Word for word, restate the lines from the one holding "Open the Widok menu" through the end of the data below, including both endpoints and nothing more.

(Dataset entries)
-- Opening Marker --

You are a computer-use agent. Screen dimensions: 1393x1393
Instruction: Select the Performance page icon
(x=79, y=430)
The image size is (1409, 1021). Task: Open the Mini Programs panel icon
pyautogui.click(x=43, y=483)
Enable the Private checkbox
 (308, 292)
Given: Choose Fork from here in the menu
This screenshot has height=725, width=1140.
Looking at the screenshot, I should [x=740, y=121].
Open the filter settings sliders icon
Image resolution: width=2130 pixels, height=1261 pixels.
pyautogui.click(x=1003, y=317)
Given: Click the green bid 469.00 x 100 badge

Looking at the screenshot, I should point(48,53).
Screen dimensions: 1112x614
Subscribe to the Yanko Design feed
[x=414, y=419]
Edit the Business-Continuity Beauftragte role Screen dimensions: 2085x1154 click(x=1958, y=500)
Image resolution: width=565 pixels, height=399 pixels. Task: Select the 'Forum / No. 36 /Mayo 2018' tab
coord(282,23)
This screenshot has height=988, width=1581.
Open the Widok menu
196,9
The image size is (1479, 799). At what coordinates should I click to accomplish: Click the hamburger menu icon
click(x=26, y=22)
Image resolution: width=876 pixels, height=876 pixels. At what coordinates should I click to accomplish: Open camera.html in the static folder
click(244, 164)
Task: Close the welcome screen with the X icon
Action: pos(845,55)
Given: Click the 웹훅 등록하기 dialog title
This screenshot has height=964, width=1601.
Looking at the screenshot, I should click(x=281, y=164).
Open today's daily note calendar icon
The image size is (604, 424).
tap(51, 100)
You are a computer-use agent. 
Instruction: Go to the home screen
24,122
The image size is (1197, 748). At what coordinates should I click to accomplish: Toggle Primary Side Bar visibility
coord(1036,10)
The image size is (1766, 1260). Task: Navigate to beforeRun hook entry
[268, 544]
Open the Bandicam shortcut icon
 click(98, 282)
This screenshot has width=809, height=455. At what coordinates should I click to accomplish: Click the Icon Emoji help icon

-- Closing Marker --

→ **RESPONSE TO THIS EXERCISE**:
Open the Widok menu
196,9
The image size is (1479, 799). At what coordinates should I click to accomplish: Click the hamburger menu icon
click(x=26, y=22)
Image resolution: width=876 pixels, height=876 pixels. At what coordinates should I click to accomplish: Open camera.html in the static folder
click(244, 164)
Task: Close the welcome screen with the X icon
Action: pos(845,55)
Given: Click the 웹훅 등록하기 dialog title
This screenshot has height=964, width=1601.
Looking at the screenshot, I should click(x=281, y=164).
Open today's daily note calendar icon
The image size is (604, 424).
tap(51, 100)
You are a computer-use agent. 
Instruction: Go to the home screen
24,122
The image size is (1197, 748). At what coordinates should I click to accomplish: Toggle Primary Side Bar visibility
coord(1036,10)
The image size is (1766, 1260). Task: Navigate to beforeRun hook entry
[268, 544]
Open the Bandicam shortcut icon
 click(98, 282)
This screenshot has width=809, height=455. At what coordinates should I click to accomplish: Click the Icon Emoji help icon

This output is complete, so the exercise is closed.